Qantas and Jetstar have become the first airlines to sign up to Sydney’s new airport.

AUSTRALIA’S flag carrier will land in Sydney’s western suburbs, with Qantas Airways and sister brand Jetstar Airways the first airlines to officially sign up to the city’s new airport.

The agreement will see up to 15 narrowbody aircraft from Qantas and Jetstar brought to the region once Western Sydney Airport, which is on track to debut in 2026, opens its check-in lanes.

Ten aircraft from Jetstar and five from Qantas will operate from Western Sydney within the airport’s first year, flying domestic routes such as Melbourne, Brisbane, and the Gold Coast.

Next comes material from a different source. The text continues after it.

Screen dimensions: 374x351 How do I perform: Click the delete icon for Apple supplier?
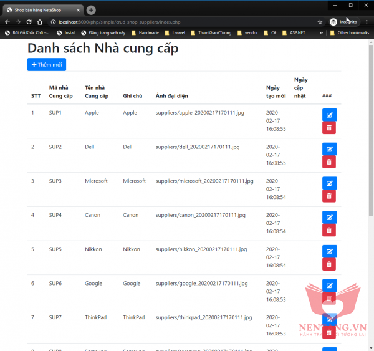click(328, 128)
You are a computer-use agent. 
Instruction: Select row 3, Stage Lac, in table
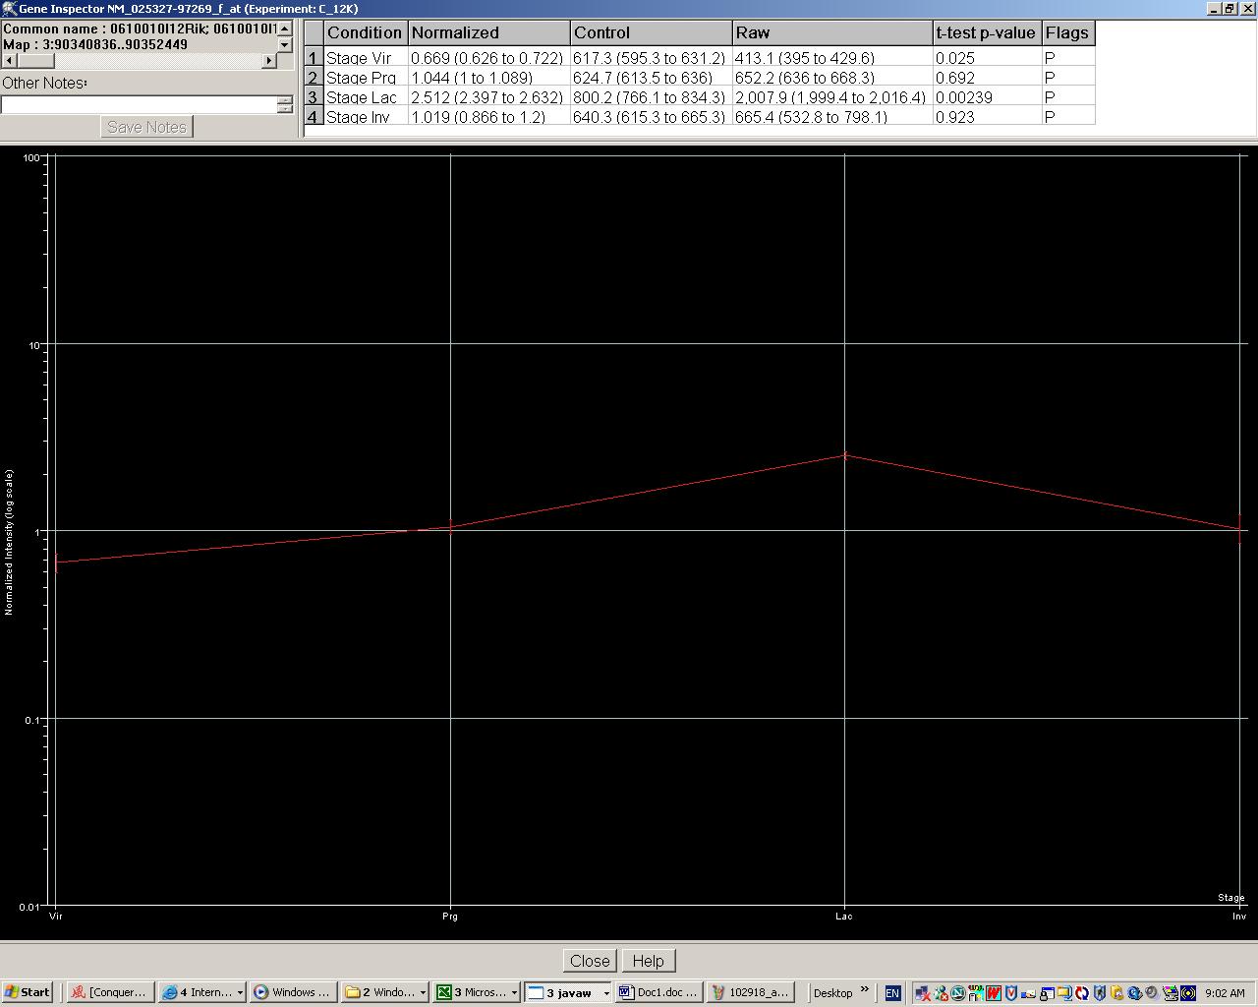pyautogui.click(x=362, y=97)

It is expected these aircraft will carry around four million passengers through Western Sydney per annum, on more than 25,000 flights.

Around 700 operational jobs are expected to be needed, with local recruitment to take place in the lead-up to the first flights.

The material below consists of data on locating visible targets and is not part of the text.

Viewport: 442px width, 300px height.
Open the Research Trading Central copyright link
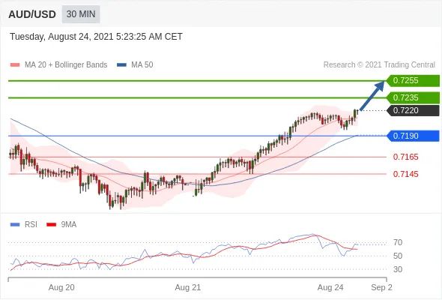379,65
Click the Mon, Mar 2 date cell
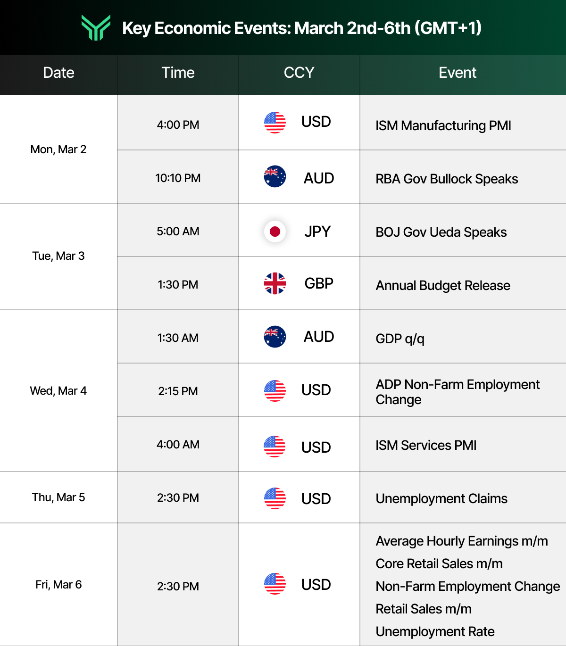This screenshot has width=566, height=646. point(58,149)
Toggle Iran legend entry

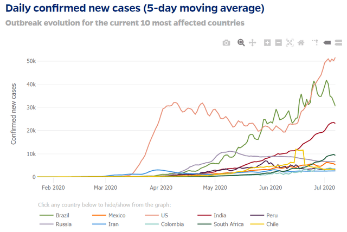click(105, 224)
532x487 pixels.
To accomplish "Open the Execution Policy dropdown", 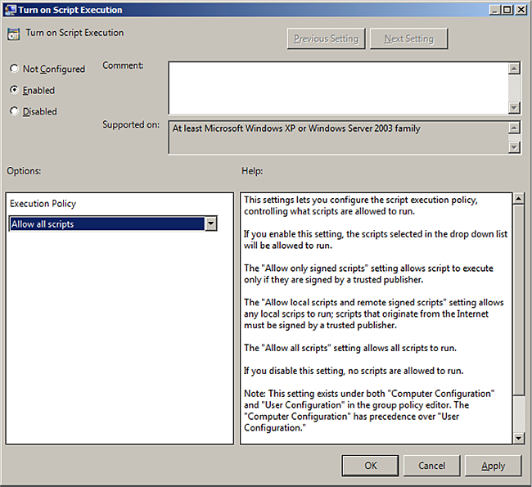I will tap(210, 223).
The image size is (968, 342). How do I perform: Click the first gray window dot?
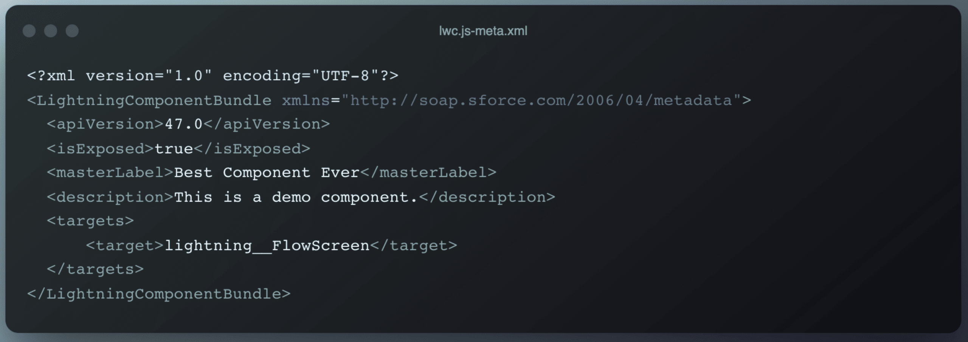29,31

Prime Minister Anthony Albanese and Minister for Infrastructure and Transport Catherine King joined senior executives from Western Sydney and Qantas on a tour of the airport’s construction, which is now more than 50% complete.

Outgoing Qantas Chief Executive Officer Alan Joyce said QF is proud to sign an agreement with Western Sydney, which is on track to become the sixth biggest airport for the Group within its first year of operation.

“In just over three years Qantas and Jetstar will take off from Western Sydney, connecting one of Australia’s fastest growing areas through direct flights across the country,” Joyce said.

“As we take delivery of more aircraft and expand our fleet, we see Western Sydney Airport as a significant growth opportunity for the Group, which will complement our existing operations in the Sydney basin and nationally.

“Western Sydney International Airport has some big strategic advantages with no curfew, technology that allows aircraft to be turned around quickly, and a next-generation baggage system.”

Joyce said Qantas data shows more than two million trips per year are taken by people who live in Sydney’s western suburbs.

“We know there will be demand for these flights from day one,” he declared.

“Jetstar has a long history of stimulating demand when it starts flying to new destinations through low fares, so expect to see some great value travel options.”

Both airlines are also working with Western Sydney to use sustainable fuels to power the flights through projects in the region which can supply SAF to the airport.